Reviewed by: Steve Younis
“Superman: Persistence of an American Icon” examines the many iterations of the character in comic books, comic strips, radio series, movie serials, feature films, television shows, animation, toys, and collectibles over the past eight decades. Demonstrating how Superman’s iconic popularity cannot be attributed to any single creator or text, comics expert Ian Gordon embarks on a deeper consideration of cultural mythmaking as a collective and dynamic process. He also outlines the often contentious relationships between the various parties who have contributed to the Superman mythos, including corporate executives, comics writers, artists, nostalgic commentators, and collectors.

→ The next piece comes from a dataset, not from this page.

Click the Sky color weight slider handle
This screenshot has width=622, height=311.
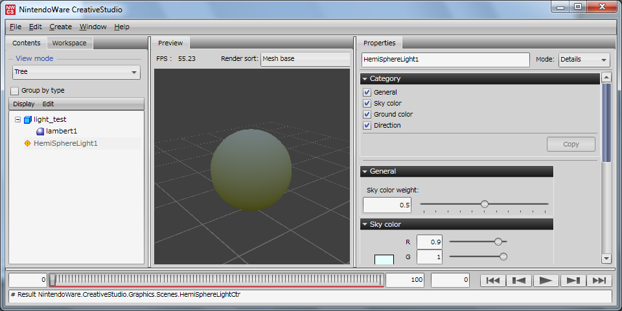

For Superman fans, the book is an interesting insight into not just the history of the character, but the cultural impact he’s had on America and the world. The first chapter is a little hard to read, with language that may be beyond the average fan, but if you can push past this, you’ll find a treasure trove of valuable information that brings to light how Superman quickly progressed from a fictional character to an entertainment icon.
The book examines more than just Superman’s growth from comic books to comic strips, cartoons to radio, television to movies, it also explores how Superman’s fans themselves have helped to shape the character’s evolution via letter columns in comic books through to online fan forums in more modern times.
Interestingly, “Superman: The Persistence of an American Icon” also explores how nostalgia for Superman’s past shapes current and future versions of the character, and whether those newer versions fail or succeed based on the fan perception of the character, based on our nostalgic memories of who we think Superman is or should be.
All in all, “Superman: The Persistence of an American Icon” is an interesting read and well worth the time for any Superman fan interested in the character’s past, his growth, his icon status and his success over the years. All aspects of the character’s past are touched on, from his creation by Jerry Siegel and Joe Shuster, right through to the “Man of Steel” movie.